George Corson Ellis Jr., entrepreneur, husband, father, grandfather and great-grandfather, died peacefully Sept. 16 in New York City. His family said the cause was complications from cancer. An innovator who insisted on working for himself, Corson started in business buying a machine shop in Highlands and built Kessler Ellis Products into a multifaceted small manufacturer of electro-mechanical counters, then electronics, subsequently software. He founded Ellis Kuhnke Controls to make and distribute pneumatic controls with partners in Germany and Japan.
Sensing an opportunity in 1984 when a federal judge ordered the breakup of AT&T, he created Keptel which pioneered the network interface device seen on the outside of virtually every American house today. The company went public in 1987. He was an initial investor in Kepware Technologies, a software platform for manufacturing automation.
As an executive, Corson was known for his quiet leadership, calm under pressure and for employing a high percentage of women for his companies from the start.
Ellis was born March 13, 1929, in Chicago to George Corson Ellis and Roberta Thorne Ellis. Following his childhood in Lake Forest, Illinois, he graduated from Phillips Exeter Academy and from Yale College (1951) where he ran the 100-yard dash in 9.8 seconds, a leading time in the early 1950s. In 1951 he married Joan Ferguson who joined him in working for the Central Intelligence Agency. They settled in Atlantic Highlands, raised three children and in 1989 divorced amicably.

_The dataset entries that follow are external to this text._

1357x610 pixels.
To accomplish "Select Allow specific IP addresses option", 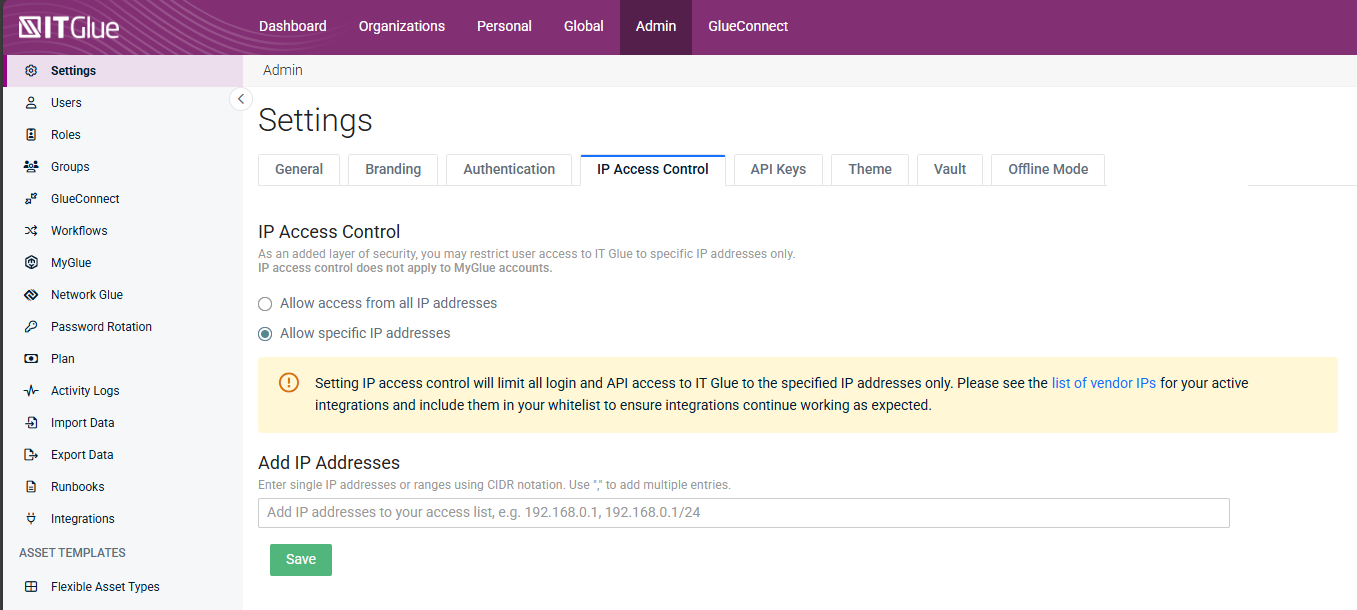I will [x=265, y=333].
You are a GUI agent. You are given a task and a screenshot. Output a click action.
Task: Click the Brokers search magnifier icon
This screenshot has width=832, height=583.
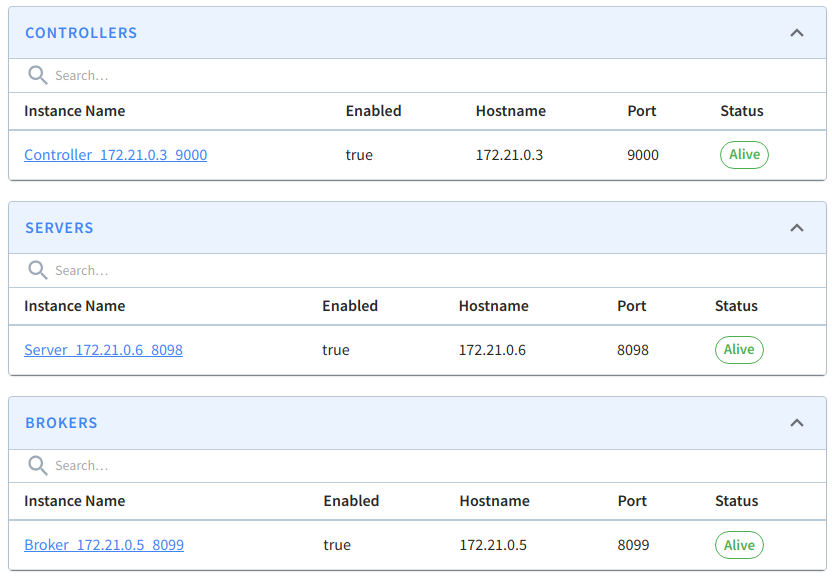(x=38, y=465)
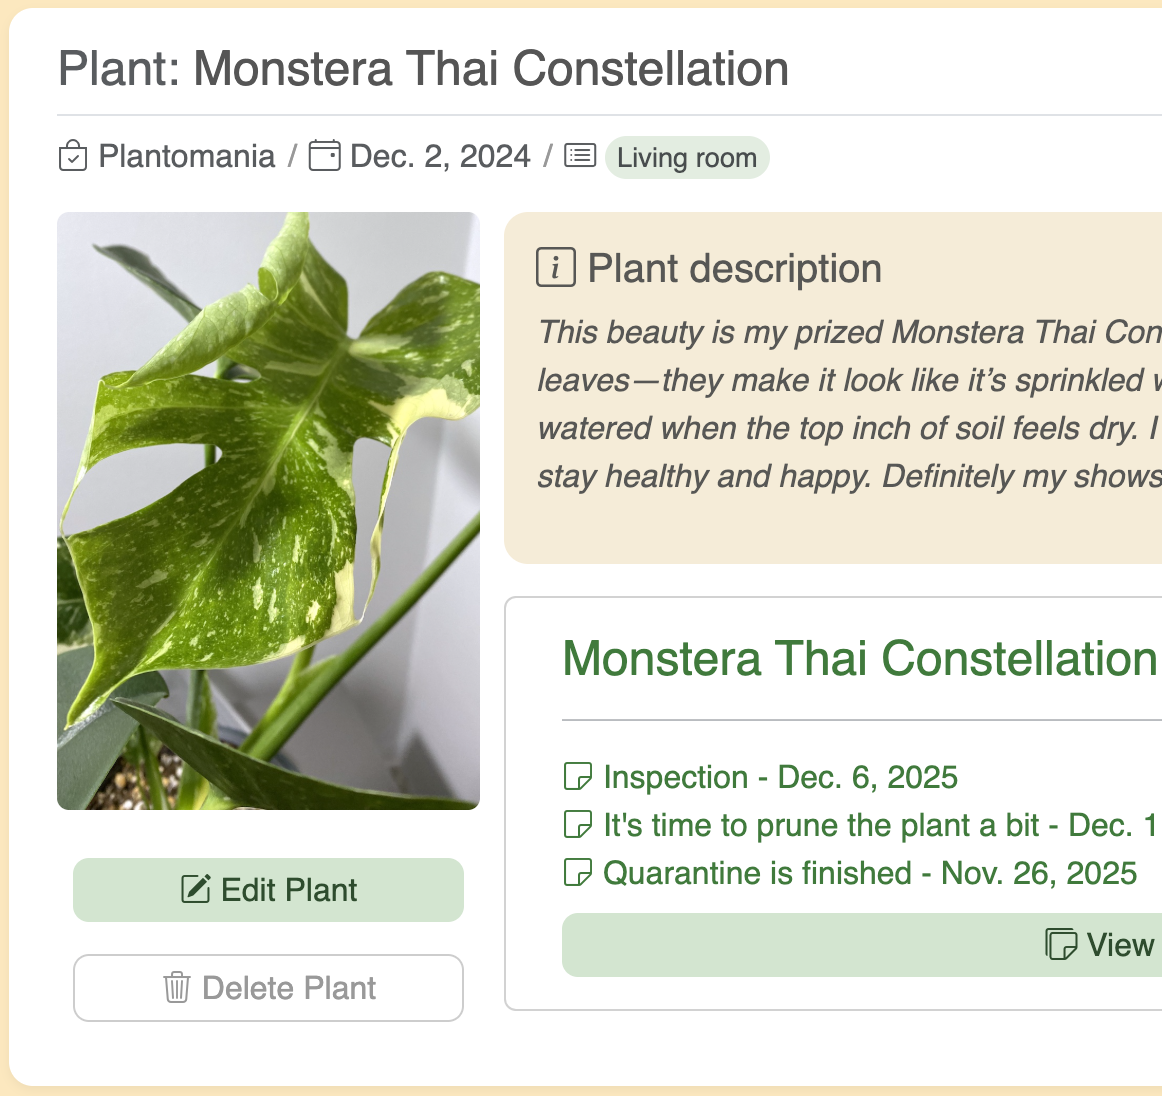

Later he married Constance C. Jewett who survives him, along with three children, Laura Ellis Bruckmann (Bruce), G. Corson Ellis III (Marion Freeman) and Kevin Ellis (Kimberly Hackett); two stepdaughters, Ellen Jewett (Richard Kauffman) and Hilary Jewett (Zeb Landsman); 12 grandchildren: Emilie Lee (Kristo Torgersen), Willa Lee (Eric Lampman), Linden Ellis (AJ Pisano), Francis Ellis, Jackson Ellis (Lisa), Phineas Ellis, Keenan Ellis, Freeland Ellis, Hannah Kauffman, Ezra Kauffman, Phoebe Landsman and Jonah Landsman; and five great-grandchildren.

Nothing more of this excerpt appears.